Is it about Full-Packet Capture?





In no way I am saying you need full-packet capture enabled on your network to determine if security threats exist. In many instances Netflow will provide deep analysis of metadata to determine if risks exists far beyond the capabilities of traditional SIEM products.


However, Big Data is all about data. Traditionally the more data you analyze, have access to, and capture will generally result in a more accurate threat intelligence picture for an organization. The advantage of full-packet capture is session reconstruction to detect and investigate how attackers infiltrated the environment and what they did once inside.

Big Data Security Analytics is about combining multiple sources of data. It provides a platform that automatically ingest threat intelligence from external sources, providing valuable views of the threat environment outside the enterprise and comparing that to the current behavior of events occurring inside an organization.

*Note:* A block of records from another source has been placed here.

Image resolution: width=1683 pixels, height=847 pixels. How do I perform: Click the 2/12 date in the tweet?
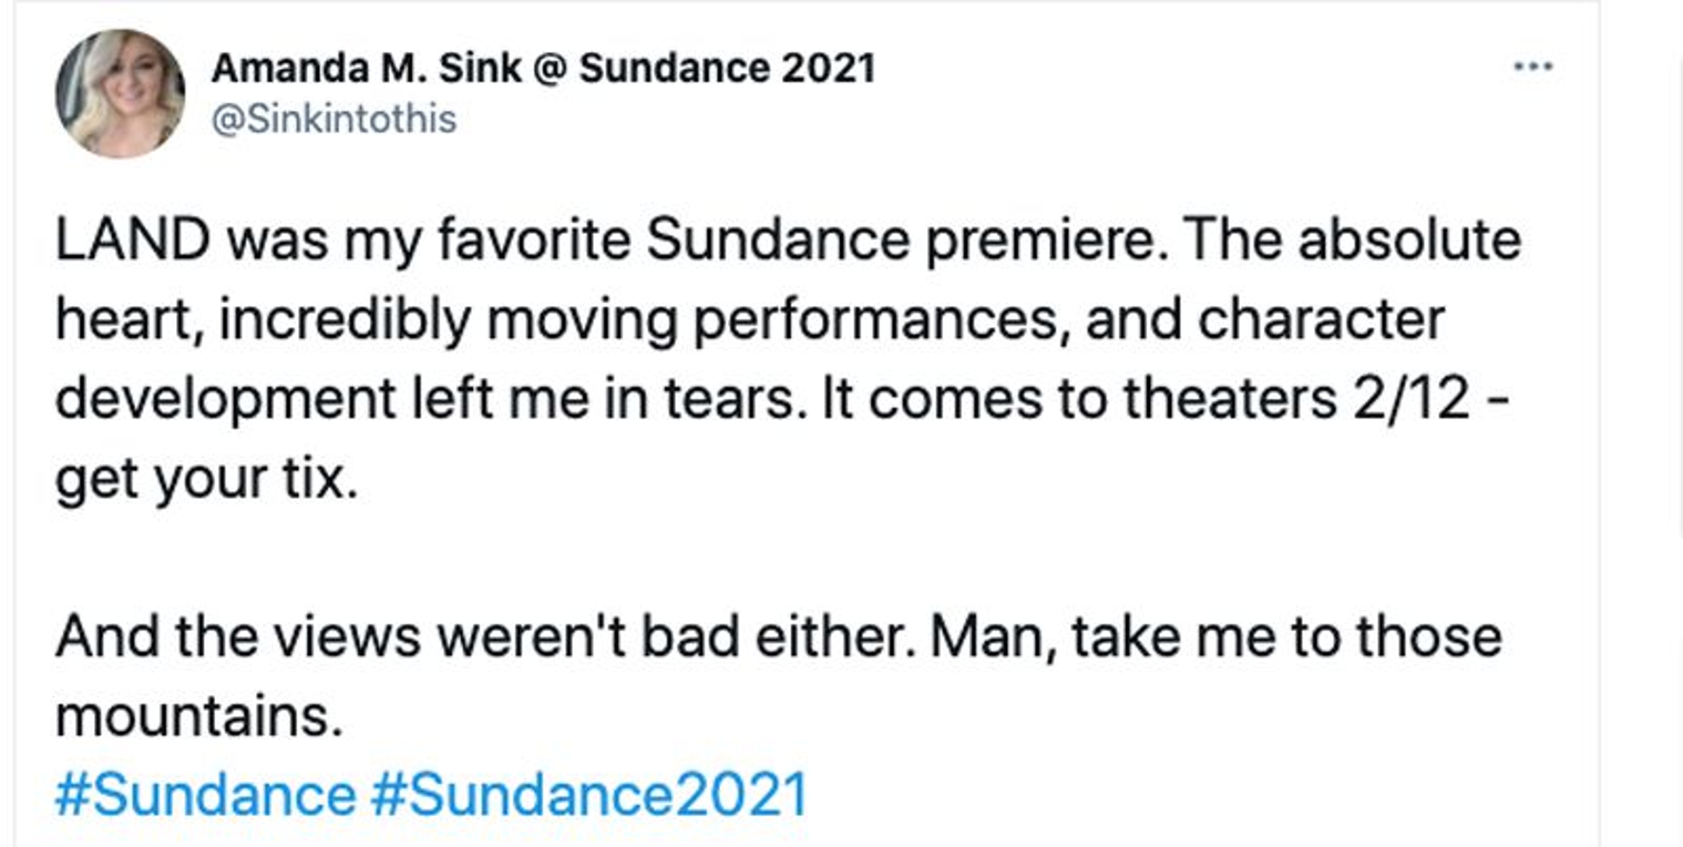(x=1411, y=398)
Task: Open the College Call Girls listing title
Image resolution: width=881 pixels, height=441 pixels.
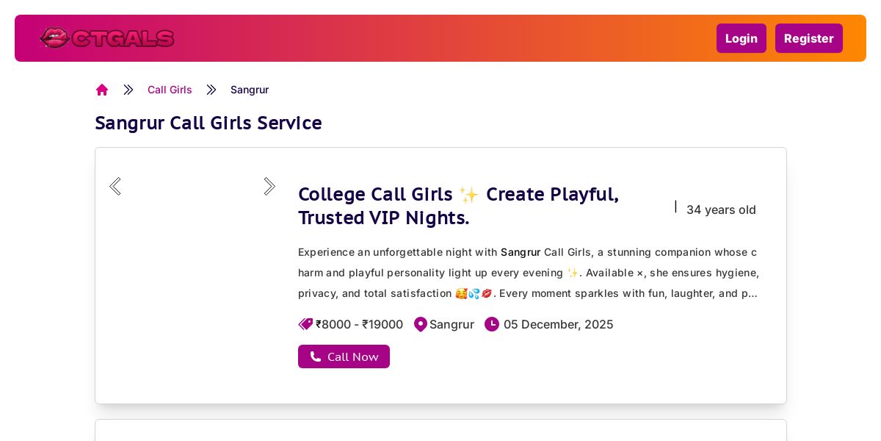Action: click(x=458, y=206)
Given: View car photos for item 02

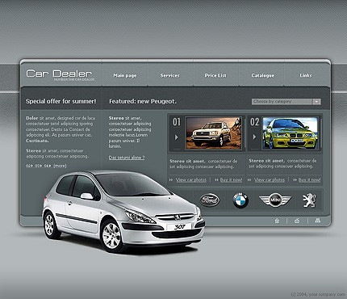Looking at the screenshot, I should pos(270,179).
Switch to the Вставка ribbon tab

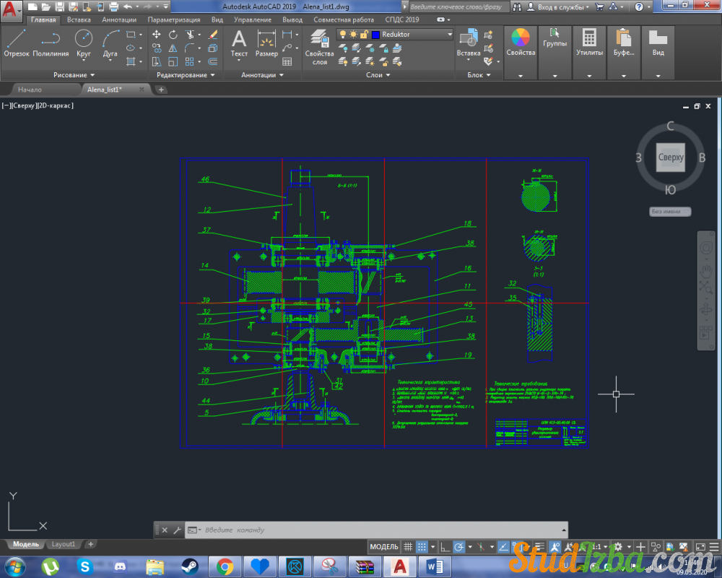coord(79,20)
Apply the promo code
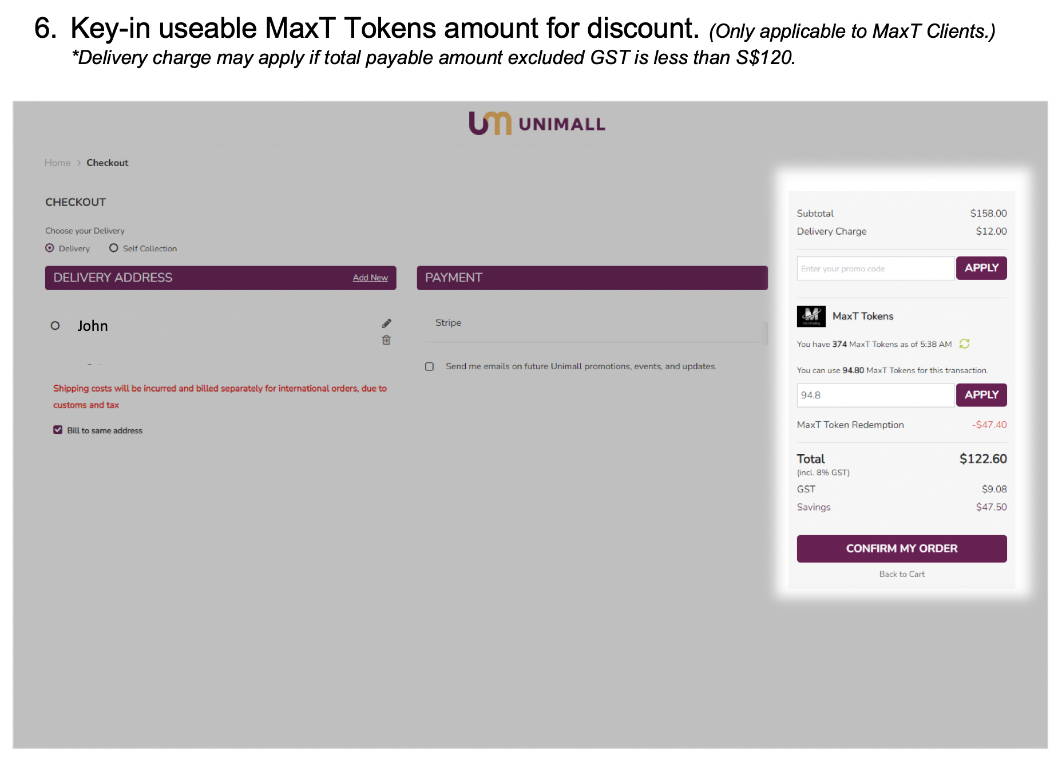Viewport: 1062px width, 759px height. point(981,268)
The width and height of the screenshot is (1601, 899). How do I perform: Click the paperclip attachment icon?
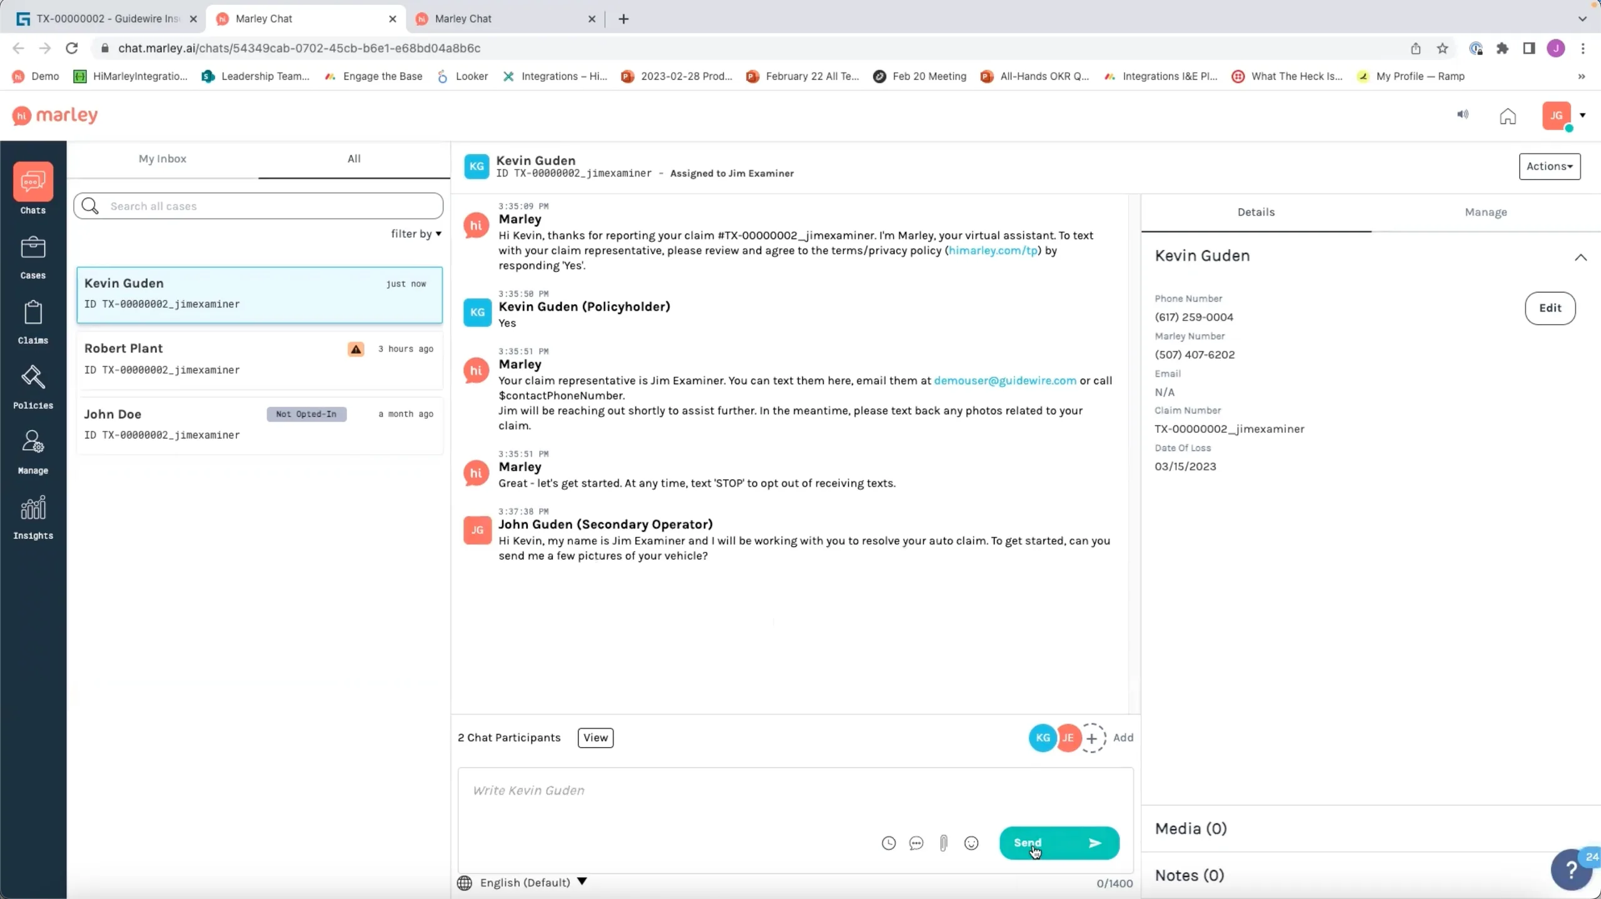coord(943,843)
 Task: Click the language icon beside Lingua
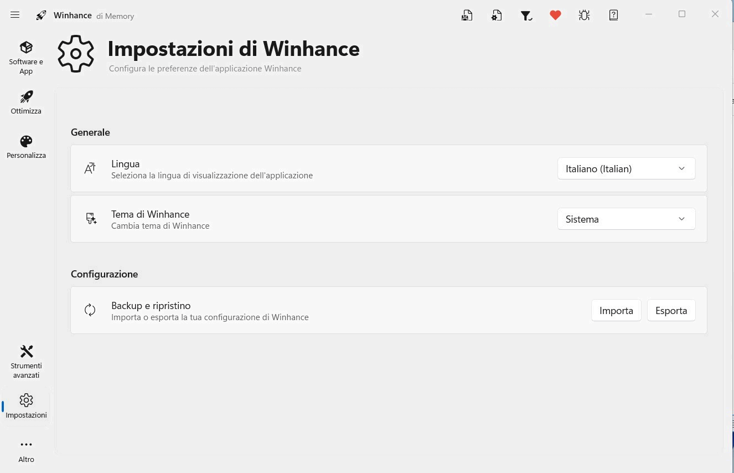(90, 168)
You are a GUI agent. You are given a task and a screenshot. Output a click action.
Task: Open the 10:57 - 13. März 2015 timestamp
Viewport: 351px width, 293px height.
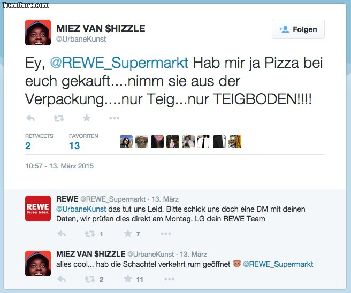59,166
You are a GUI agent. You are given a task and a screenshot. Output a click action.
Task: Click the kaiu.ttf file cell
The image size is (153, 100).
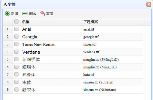tap(113, 75)
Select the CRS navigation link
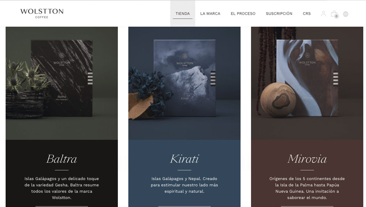Viewport: 366px width, 207px height. point(307,14)
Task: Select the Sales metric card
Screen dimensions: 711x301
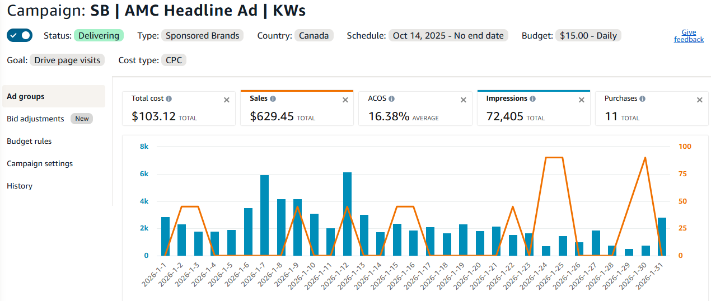Action: 297,108
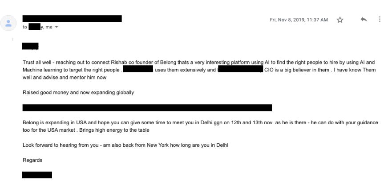Click the redacted name before "CIO"
The width and height of the screenshot is (388, 185).
[x=240, y=70]
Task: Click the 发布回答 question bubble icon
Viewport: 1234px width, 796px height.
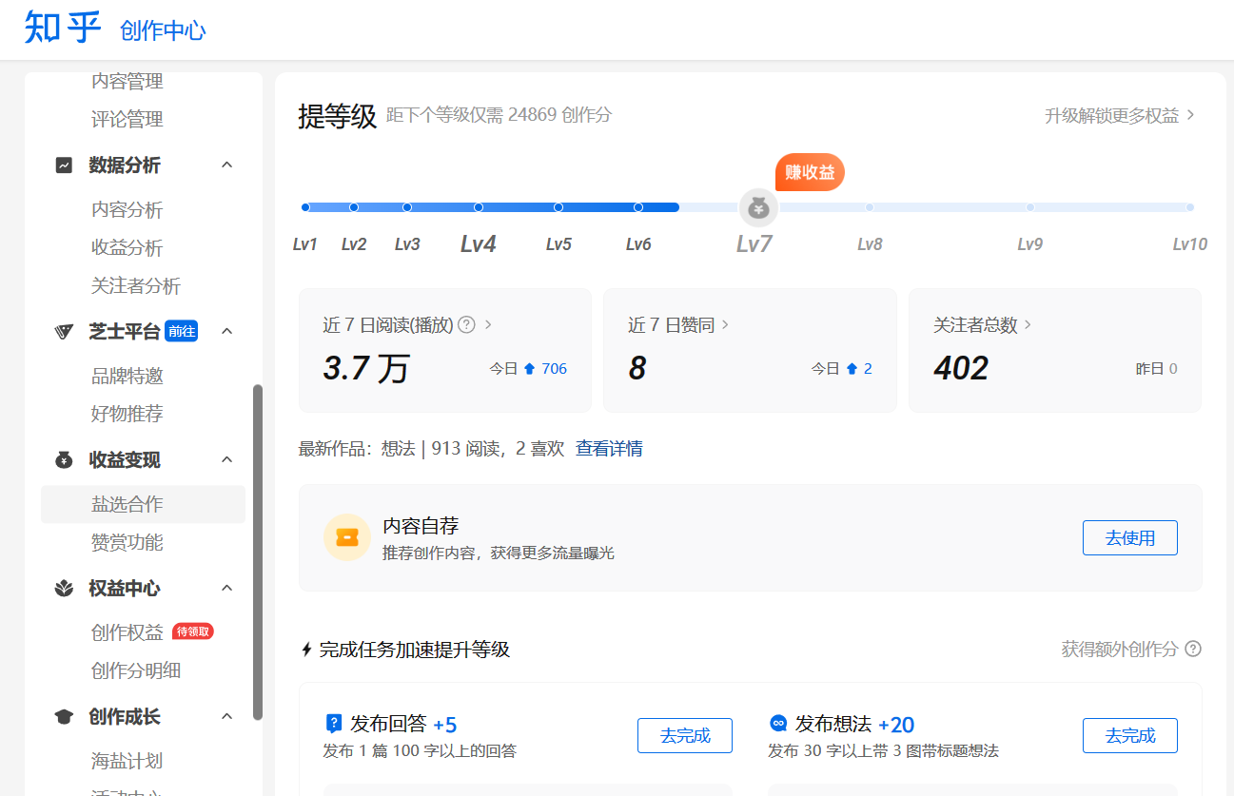Action: tap(332, 724)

For example, if multiple people within an organization are targeted to spear-phishing attacks, a traditional email security appliance, such as Cisco’s IronPort Email Security Appliance could most likely detect and stop this attack.


Big Data Security Analytics could help determine if the phishing attack originated from a specific Facebook account, started targeting individuals in your organization that “liked” a specific Facebook page, and belonged to your organizations accounting department. This type of targeted activity is often indicative of an APT attack against an organization

Furthermore, analytics from full-packet capture could help determine what tool sets the attacker was using, and how they were attempting exfiltration on the data sets.

Big Data Security Analytics creates a platform for collecting security data from multiple sources that is far beyond traditional log information both internal and external to an organization. Detection is not based on signatures or static correlation rules but on dynamic comparisons to normal baseline behaviors for individuals or groups that have similar job functionality and requirements.


Behavior outside the normal baseline determines suspicious activities that may indicate attacker activity. This speeds identification of threats, which have not been categorized by security vendors and provides efficiency within an organization on how they value the risk of security events occurring in their organization.